Competition is fierce, with Norway, the United States, Canada and Denmark also seeking to secure their interests in the Arctic and where international energy majors such as ConocoPhillips and Statoil hope to succeed with potentially lucrative offshore projects.

After the failure of a first attempt to secure an additional 1.2 million square km (463,000 square miles) of the Arctic shelf, Russia intends to present more evidence to support its claim to the United Nations by the end of this year.

“Our economy today is largely based on what was developed in the Arctic regions - oil, gas, diamonds, gold, apatites - from Norilsk to Chukotka, thanks to the Soviet Union’s policies of exploring and producing there,” Chilingarov said.

“But back then we did not go into the sea. Resources are not endless and our task now is to leave future generations the same chances of economic stability as the Soviet Union left us.”


The map on Chilingarov’s wall was the result of 30 years of work by Soviet and then Russian scientists and was central to Moscow’s first attempt in 2001 to win U.N. recognition that its Arctic shelf extends up to the North Pole.

Russia says an underwater mountain range known as the Lomonosov Ridge, which stretches across the Arctic Sea, is part of its own Eurasian landmass.

But the U.N. was not convinced and asked for more research to back the claim, rejected by Canada and Denmark, which say the formation is a geographical extension of their own land.

Chilingarov said the presentation of new evidence to back up Russia’s claim was now a priority for the Kremlin.

“This is a very important task supported by the president. The aim is to do it by the end of this year,” said the explorer. “We spare no efforts on expeditions to prove that Russia sits on Arctic resources ... We are very serious, very serious about this.”

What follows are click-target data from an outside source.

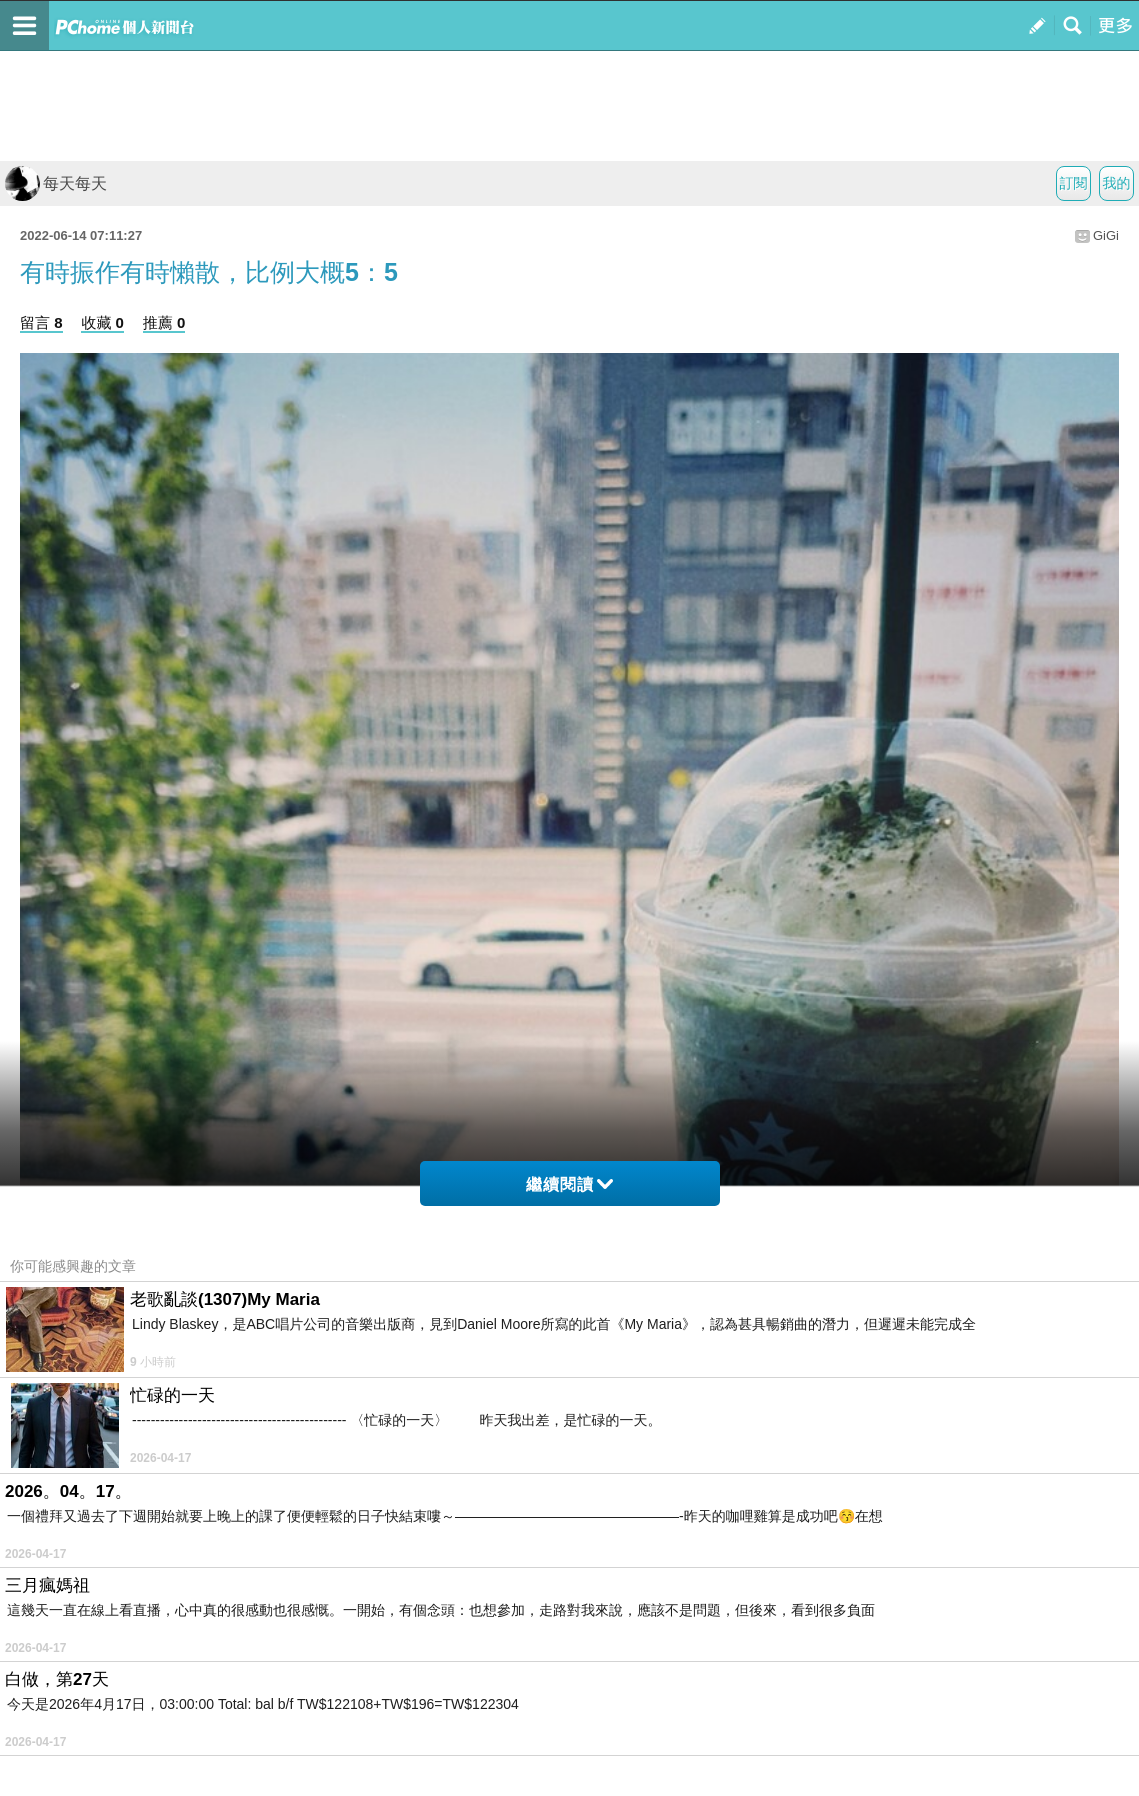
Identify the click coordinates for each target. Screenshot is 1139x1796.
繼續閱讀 (569, 1184)
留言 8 (41, 322)
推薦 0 (164, 322)
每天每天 (56, 183)
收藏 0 (102, 322)
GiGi (1106, 235)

Russia puts its total shelf oil and gas reserves, from the Arctic to the Caspian Sea, at 100 billion tonnes of oil equivalent - enough to power the world for more than 20 years.

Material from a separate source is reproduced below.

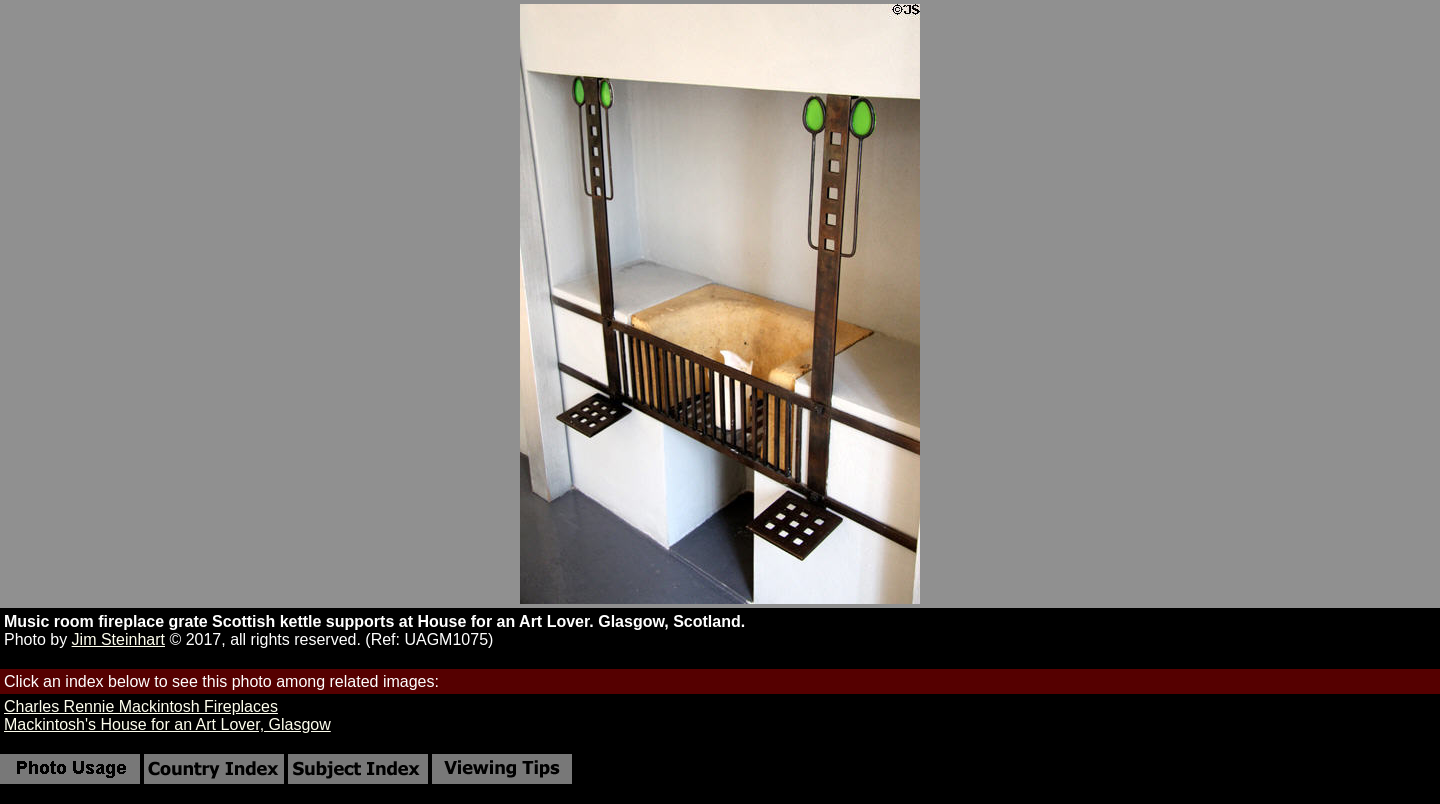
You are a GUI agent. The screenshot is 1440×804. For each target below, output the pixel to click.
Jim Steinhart (118, 639)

A new strategy for the Arctic, approved by Putin this month, underlines the importance of tapping more energy resources in a country whose $2.1 trillion economy is overly reliant on exports of energy resources.

Oil and gas sales now account for around half of Russia’s budget revenues and commodities make up some 90 percent of Russian exports.

The cost of developing any new energy fields will be great.

Russia’s flagship gas project on the Arctic shelf, the Gazprom-controlled Shtokman, is already on hold because of cost overruns after years of failed attempts to advance work at the field holding nearly 4 trillion cubic meters of gas.

Other countries, meanwhile, are pressing their own claims. A Danish expedition last year also collected data to support its claim to a vast tract in the Arctic including the North Pole.


The rewards for the winners are potentially huge, with the U.S. Geological Survey estimating that 30 percent of the world’s undiscovered natural gas and 15 percent of oil is in the Arctic.

Several companies, including Russia’s Rosneft, Norway’s Statoil and U.S.-based Exxon Mobil are already getting ready to drill in areas of melting sea ice, despite the risks, technological difficulties and costs.

After Chilingarov’s North Pole dive in 2007, he was officially declared a hero of Russia, an award he added to the title of hero of the Soviet Union that he had won for the 1980s rescue operation, and his face still adorns postage stamps.

He is one of only four people to have been awarded both titles, and one of only two still alive.

“This is not the end of my expedition activity, but this was the pinnacle of it,” Chilingarov said of the 2007 dive.

There is also an environmental challenge to face. Many environmental groups say the rush for the Arctic’s natural resources risks destroying its fragile ecosystems, already under threat from climate change, as there are no adequate impact studies or emergency plans in case of a leak.

Last August, Greenpeace activists scaled Gazprom’s Prirazlomnaya oil rig - Russia’s first offshore oil development in the Arctic - to protest against drilling there and draw attention to the destruction of the area.

“As a polar explorer, obviously, I am for leaving the Arctic untouched. As a politician, I understand that Russia lives on its natural resources and should go on developing them,” said Chilingarov.